A few shortcuts yet flavoursome ingredients create this gently spiced, deep-flavoured curry sauce that’s ready in about half an hour. This recipe will definitely make you jump up and down with anticipation. It is without complication and involves two simple actions, mixing and serving, so what better meal to have on a weeknight.

Serving this dish with steamed rice and some traditional condiments like spiced pickles will bring you the essence of a restaurant into your own home.


Serves 2

1 tablespoon of Azada Olive Oil & Chilli
2 medium spring onions, finely chopped and separated into green leaves and white bulbs
1 tablespoon of fresh ginger, grated
2 garlic cloves, crushed, finely sliced
1 ½ tablespoon of green Thai curry paste
250g of chicken breast or half a chicken cut into pieces
2 teaspoons of mirin
1 carrot, julienned
2 red mini pimentos, sliced
2 yellow mini pimentos, sliced
100 grams Romanesco cauliflower, cut into florets
1 can of coconut milk
Sea salt for seasoning
A small handful of fresh coriander roughly chopped for garnishing


Heat a medium pan with the Azada Olive Oil & Chilli.
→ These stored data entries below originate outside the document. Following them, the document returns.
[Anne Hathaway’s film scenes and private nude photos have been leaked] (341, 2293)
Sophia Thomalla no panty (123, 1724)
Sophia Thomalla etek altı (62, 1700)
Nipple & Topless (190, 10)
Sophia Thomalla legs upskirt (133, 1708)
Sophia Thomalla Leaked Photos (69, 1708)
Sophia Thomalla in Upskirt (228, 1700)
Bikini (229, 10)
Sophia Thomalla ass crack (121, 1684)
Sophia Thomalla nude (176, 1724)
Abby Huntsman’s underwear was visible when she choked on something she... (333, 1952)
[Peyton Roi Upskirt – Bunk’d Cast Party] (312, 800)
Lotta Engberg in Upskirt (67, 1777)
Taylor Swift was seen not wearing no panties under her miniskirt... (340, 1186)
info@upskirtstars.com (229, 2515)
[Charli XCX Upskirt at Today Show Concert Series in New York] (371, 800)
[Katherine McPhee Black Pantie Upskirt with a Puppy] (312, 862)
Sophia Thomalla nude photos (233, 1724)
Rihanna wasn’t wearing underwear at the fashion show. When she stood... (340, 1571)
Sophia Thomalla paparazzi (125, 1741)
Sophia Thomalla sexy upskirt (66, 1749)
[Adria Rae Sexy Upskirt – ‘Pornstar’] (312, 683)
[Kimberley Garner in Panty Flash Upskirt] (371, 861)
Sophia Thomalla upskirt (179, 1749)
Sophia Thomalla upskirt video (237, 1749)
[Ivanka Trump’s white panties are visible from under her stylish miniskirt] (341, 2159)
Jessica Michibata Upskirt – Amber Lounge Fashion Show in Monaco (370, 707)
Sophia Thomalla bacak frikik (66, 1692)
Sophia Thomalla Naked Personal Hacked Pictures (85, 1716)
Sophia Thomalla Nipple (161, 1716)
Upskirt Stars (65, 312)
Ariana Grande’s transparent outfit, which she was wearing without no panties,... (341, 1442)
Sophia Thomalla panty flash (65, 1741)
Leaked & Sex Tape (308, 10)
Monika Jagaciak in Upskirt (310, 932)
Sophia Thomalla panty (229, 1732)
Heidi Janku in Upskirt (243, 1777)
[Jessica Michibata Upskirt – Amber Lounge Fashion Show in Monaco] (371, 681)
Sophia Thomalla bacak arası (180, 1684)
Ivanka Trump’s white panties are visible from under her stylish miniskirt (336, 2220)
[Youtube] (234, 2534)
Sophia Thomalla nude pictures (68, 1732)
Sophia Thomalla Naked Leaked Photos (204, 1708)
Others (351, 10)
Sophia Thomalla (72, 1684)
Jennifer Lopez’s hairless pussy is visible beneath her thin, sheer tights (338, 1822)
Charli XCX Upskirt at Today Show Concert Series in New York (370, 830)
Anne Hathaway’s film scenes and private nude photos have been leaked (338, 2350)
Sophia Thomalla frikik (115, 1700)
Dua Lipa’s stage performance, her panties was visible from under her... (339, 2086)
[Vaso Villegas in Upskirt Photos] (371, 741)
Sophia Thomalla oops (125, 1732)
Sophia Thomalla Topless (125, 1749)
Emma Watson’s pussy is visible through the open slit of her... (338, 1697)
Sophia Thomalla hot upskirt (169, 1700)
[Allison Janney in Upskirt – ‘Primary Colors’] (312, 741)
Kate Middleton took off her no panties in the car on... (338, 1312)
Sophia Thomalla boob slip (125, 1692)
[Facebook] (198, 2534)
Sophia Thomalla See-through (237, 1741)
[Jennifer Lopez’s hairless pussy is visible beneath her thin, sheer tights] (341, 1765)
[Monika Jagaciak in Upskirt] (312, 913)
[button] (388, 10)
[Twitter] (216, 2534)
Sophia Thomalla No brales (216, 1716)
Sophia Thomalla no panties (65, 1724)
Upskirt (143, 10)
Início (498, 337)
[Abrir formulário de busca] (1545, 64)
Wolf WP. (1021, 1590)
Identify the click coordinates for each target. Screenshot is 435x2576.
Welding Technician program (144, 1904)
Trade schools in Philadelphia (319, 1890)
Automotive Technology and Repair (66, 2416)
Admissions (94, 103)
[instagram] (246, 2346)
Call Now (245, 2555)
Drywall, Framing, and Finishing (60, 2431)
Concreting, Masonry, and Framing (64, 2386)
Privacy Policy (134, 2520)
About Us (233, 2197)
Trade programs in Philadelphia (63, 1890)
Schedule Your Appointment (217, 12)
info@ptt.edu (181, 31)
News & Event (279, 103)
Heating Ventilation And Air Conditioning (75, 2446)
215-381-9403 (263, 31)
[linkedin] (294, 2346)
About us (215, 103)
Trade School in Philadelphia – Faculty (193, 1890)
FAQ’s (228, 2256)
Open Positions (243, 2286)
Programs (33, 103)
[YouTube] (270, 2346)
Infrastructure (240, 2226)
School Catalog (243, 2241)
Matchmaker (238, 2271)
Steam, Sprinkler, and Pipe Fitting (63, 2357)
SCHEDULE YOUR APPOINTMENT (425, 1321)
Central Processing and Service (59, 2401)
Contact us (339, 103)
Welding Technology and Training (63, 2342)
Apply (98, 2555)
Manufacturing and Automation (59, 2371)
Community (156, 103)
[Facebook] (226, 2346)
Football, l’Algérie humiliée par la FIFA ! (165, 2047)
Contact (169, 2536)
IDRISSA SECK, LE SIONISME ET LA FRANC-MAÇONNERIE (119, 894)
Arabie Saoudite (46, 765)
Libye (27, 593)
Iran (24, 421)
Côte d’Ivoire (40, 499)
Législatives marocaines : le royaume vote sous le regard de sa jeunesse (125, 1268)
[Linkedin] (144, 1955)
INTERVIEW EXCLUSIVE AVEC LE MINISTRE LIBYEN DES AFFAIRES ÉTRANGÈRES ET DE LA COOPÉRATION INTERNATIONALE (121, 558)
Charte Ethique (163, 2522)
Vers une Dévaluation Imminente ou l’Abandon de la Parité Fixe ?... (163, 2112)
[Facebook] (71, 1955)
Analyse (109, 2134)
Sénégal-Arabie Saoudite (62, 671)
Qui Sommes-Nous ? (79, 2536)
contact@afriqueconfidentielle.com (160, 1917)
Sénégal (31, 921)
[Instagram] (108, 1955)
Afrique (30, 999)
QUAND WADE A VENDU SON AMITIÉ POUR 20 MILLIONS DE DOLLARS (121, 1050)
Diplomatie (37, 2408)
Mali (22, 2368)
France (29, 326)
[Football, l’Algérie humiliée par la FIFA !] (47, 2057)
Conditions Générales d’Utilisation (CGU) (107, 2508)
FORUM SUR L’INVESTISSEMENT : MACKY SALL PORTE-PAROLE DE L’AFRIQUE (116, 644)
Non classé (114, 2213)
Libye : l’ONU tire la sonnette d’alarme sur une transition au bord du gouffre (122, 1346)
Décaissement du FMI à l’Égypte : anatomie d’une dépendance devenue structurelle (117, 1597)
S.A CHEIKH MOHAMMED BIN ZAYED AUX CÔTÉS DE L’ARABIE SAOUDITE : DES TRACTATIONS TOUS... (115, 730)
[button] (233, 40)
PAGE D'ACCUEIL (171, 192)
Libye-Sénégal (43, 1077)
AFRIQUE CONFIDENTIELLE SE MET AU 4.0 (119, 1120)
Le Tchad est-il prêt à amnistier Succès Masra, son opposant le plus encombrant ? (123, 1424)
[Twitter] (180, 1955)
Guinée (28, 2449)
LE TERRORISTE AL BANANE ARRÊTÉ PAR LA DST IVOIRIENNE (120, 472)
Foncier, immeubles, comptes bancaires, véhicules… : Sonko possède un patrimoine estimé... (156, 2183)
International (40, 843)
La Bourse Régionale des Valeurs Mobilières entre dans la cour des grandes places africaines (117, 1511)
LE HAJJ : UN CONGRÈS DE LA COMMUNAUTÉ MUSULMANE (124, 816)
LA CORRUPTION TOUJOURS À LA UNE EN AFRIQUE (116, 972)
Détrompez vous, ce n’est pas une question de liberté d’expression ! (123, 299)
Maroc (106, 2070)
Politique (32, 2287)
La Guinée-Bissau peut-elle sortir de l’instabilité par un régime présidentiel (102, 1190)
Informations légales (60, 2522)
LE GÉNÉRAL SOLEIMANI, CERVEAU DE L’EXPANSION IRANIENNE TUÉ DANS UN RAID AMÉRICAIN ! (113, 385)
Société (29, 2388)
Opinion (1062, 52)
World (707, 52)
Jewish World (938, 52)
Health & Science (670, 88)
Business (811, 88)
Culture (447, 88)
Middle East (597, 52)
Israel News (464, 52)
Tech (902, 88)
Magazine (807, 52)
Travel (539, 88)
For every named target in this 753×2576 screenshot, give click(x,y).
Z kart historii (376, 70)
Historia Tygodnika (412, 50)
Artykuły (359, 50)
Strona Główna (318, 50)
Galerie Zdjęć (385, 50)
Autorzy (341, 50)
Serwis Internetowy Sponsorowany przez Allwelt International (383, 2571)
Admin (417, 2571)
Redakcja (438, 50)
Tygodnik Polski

Once it is hot add the sliced white bulbs. Sauté for about 3 minutes stirring occasionally with the lid on top, then add the salt, ginger, garlic and curry paste, stir continuously for about 30 seconds then add the chicken and mirin.

Brown the chicken on all sides and add the carrot, peppers and Romanesco cauliflower, stir well and pour over the coconut milk.

Cook for about 15-20 minutes until the chicken is cooked through.

Sprinkle with coriander and the spring onion leaves and serve together with some steamed rice.